[Recorded data]

--- START ---

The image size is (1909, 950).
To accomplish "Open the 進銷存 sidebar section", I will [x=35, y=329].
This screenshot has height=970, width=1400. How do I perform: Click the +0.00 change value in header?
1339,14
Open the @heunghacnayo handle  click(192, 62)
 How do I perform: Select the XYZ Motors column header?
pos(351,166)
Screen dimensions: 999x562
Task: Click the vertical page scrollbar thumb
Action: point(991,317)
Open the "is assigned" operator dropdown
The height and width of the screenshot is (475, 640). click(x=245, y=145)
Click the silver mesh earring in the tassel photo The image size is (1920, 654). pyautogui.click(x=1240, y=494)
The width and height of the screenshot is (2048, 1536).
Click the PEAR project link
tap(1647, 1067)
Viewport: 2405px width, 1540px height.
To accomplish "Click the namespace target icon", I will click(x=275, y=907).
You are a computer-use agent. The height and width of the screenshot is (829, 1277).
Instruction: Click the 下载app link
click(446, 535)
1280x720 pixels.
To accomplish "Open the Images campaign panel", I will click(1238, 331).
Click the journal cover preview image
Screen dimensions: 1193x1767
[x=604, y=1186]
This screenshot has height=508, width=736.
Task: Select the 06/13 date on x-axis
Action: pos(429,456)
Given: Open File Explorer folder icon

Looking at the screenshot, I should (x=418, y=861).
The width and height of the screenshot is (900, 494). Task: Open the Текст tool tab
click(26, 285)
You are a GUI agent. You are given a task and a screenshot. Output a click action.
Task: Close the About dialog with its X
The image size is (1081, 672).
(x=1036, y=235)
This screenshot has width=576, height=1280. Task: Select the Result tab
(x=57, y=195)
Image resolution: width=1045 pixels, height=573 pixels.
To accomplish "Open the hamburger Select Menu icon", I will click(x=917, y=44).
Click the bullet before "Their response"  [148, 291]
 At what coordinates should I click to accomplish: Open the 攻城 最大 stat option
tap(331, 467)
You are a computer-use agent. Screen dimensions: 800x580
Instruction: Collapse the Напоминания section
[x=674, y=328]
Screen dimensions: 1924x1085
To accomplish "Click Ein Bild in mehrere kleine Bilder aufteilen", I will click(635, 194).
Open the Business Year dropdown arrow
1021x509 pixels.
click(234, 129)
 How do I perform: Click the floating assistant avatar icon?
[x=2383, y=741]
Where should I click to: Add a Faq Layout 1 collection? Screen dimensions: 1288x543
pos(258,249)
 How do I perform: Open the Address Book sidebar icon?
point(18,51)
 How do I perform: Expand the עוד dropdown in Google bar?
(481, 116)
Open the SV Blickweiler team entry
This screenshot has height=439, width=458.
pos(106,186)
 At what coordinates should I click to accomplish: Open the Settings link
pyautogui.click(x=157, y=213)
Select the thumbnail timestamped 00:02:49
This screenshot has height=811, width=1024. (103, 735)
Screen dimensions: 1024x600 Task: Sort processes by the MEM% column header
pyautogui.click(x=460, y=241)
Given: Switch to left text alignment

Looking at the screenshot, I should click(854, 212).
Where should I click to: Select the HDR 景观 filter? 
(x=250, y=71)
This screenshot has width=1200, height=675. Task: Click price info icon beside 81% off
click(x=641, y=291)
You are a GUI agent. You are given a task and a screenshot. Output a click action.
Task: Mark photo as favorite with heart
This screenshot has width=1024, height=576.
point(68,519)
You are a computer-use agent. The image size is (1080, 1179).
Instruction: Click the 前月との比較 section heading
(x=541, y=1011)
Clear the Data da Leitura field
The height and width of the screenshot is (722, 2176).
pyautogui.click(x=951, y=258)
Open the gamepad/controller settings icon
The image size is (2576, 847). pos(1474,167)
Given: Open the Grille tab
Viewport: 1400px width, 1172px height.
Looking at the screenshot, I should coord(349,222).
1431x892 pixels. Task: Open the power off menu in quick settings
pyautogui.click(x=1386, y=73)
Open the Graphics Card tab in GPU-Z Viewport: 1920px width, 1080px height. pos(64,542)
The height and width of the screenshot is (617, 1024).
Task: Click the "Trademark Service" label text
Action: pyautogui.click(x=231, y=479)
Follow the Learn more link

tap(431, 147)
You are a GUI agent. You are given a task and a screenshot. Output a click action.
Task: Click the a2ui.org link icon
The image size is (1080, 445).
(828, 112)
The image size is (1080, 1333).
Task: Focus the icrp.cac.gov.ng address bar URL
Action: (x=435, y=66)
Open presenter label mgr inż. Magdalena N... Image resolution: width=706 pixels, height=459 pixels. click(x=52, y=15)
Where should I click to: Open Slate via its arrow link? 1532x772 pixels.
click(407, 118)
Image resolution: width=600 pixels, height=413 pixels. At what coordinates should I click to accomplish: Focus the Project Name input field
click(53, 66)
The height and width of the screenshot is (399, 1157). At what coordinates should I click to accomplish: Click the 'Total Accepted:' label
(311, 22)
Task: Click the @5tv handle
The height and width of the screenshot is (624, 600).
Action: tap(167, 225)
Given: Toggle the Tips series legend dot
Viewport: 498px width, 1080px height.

--- END ---

Work to do = Render the rows above as a numbered list, leaving out any blank lines.

Expected output =
1. The image size is (1909, 950).
2. To accomplish "Open the 進銷存 sidebar section", I will [x=35, y=329].
3. This screenshot has height=970, width=1400. How do I perform: Click the +0.00 change value in header?
4. 1339,14
5. Open the @heunghacnayo handle  click(192, 62)
6.  How do I perform: Select the XYZ Motors column header?
7. pos(351,166)
8. Screen dimensions: 999x562
9. Task: Click the vertical page scrollbar thumb
10. Action: point(991,317)
11. Open the "is assigned" operator dropdown
12. The height and width of the screenshot is (475, 640). click(x=245, y=145)
13. Click the silver mesh earring in the tassel photo The image size is (1920, 654). pyautogui.click(x=1240, y=494)
14. The width and height of the screenshot is (2048, 1536).
15. Click the PEAR project link
16. tap(1647, 1067)
17. Viewport: 2405px width, 1540px height.
18. To accomplish "Click the namespace target icon", I will click(x=275, y=907).
19. You are a computer-use agent. The height and width of the screenshot is (829, 1277).
20. Instruction: Click the 下载app link
21. click(446, 535)
22. 1280x720 pixels.
23. To accomplish "Open the Images campaign panel", I will click(1238, 331).
24. Click the journal cover preview image
25. Screen dimensions: 1193x1767
26. [x=604, y=1186]
27. This screenshot has height=508, width=736.
28. Task: Select the 06/13 date on x-axis
29. Action: pos(429,456)
30. Given: Open File Explorer folder icon
31. Looking at the screenshot, I should (x=418, y=861).
32. The width and height of the screenshot is (900, 494). Task: Open the Текст tool tab
33. click(26, 285)
34. You are a GUI agent. You are given a task and a screenshot. Output a click action.
35. Task: Close the About dialog with its X
36. The image size is (1081, 672).
37. (x=1036, y=235)
38. This screenshot has width=576, height=1280. Task: Select the Result tab
39. (x=57, y=195)
40. Image resolution: width=1045 pixels, height=573 pixels.
41. To accomplish "Open the hamburger Select Menu icon", I will click(x=917, y=44).
42. Click the bullet before "Their response"  [148, 291]
43.  At what coordinates should I click to accomplish: Open the 攻城 最大 stat option
44. tap(331, 467)
45. You are a computer-use agent. Screen dimensions: 800x580
46. Instruction: Collapse the Напоминания section
47. [x=674, y=328]
48. Screen dimensions: 1924x1085
49. To accomplish "Click Ein Bild in mehrere kleine Bilder aufteilen", I will click(635, 194).
50. Open the Business Year dropdown arrow
51. 1021x509 pixels.
52. click(234, 129)
53.  How do I perform: Click the floating assistant avatar icon?
54. [x=2383, y=741]
55. Where should I click to: Add a Faq Layout 1 collection? Screen dimensions: 1288x543
56. pos(258,249)
57.  How do I perform: Open the Address Book sidebar icon?
58. point(18,51)
59.  How do I perform: Expand the עוד dropdown in Google bar?
60. (481, 116)
61. Open the SV Blickweiler team entry
62. This screenshot has height=439, width=458.
63. pos(106,186)
64.  At what coordinates should I click to accomplish: Open the Settings link
65. pyautogui.click(x=157, y=213)
66. Select the thumbnail timestamped 00:02:49
67. This screenshot has height=811, width=1024. (103, 735)
68. Screen dimensions: 1024x600 Task: Sort processes by the MEM% column header
69. pyautogui.click(x=460, y=241)
70. Given: Switch to left text alignment
71. Looking at the screenshot, I should click(854, 212).
72. Where should I click to: Select the HDR 景观 filter? 
73. (x=250, y=71)
74. This screenshot has width=1200, height=675. Task: Click price info icon beside 81% off
75. click(x=641, y=291)
76. You are a GUI agent. You are given a task and a screenshot. Output a click action.
77. Task: Mark photo as favorite with heart
78. This screenshot has width=1024, height=576.
79. point(68,519)
80. You are a computer-use agent. The image size is (1080, 1179).
81. Instruction: Click the 前月との比較 section heading
82. (x=541, y=1011)
83. Clear the Data da Leitura field
84. The height and width of the screenshot is (722, 2176).
85. pyautogui.click(x=951, y=258)
86. Open the gamepad/controller settings icon
87. The image size is (2576, 847). pos(1474,167)
88. Given: Open the Grille tab
89. Viewport: 1400px width, 1172px height.
90. Looking at the screenshot, I should coord(349,222).
91. 1431x892 pixels. Task: Open the power off menu in quick settings
92. pyautogui.click(x=1386, y=73)
93. Open the Graphics Card tab in GPU-Z Viewport: 1920px width, 1080px height. pos(64,542)
94. The height and width of the screenshot is (617, 1024).
95. Task: Click the "Trademark Service" label text
96. Action: pyautogui.click(x=231, y=479)
97. Follow the Learn more link
98. tap(431, 147)
99. You are a GUI agent. You are given a task and a screenshot. Output a click action.
100. Task: Click the a2ui.org link icon
101. The image size is (1080, 445).
102. (828, 112)
103. The image size is (1080, 1333).
104. Task: Focus the icrp.cac.gov.ng address bar URL
105. Action: (x=435, y=66)
106. Open presenter label mgr inż. Magdalena N... Image resolution: width=706 pixels, height=459 pixels. click(x=52, y=15)
107. Where should I click to: Open Slate via its arrow link? 1532x772 pixels.
108. click(407, 118)
109. Image resolution: width=600 pixels, height=413 pixels. At what coordinates should I click to accomplish: Focus the Project Name input field
110. click(53, 66)
111. The height and width of the screenshot is (399, 1157). At what coordinates should I click to accomplish: Click the 'Total Accepted:' label
112. (311, 22)
113. Task: Click the @5tv handle
114. The height and width of the screenshot is (624, 600).
115. Action: tap(167, 225)
116. Given: Toggle the Tips series legend dot
117. Viewport: 498px width, 1080px height.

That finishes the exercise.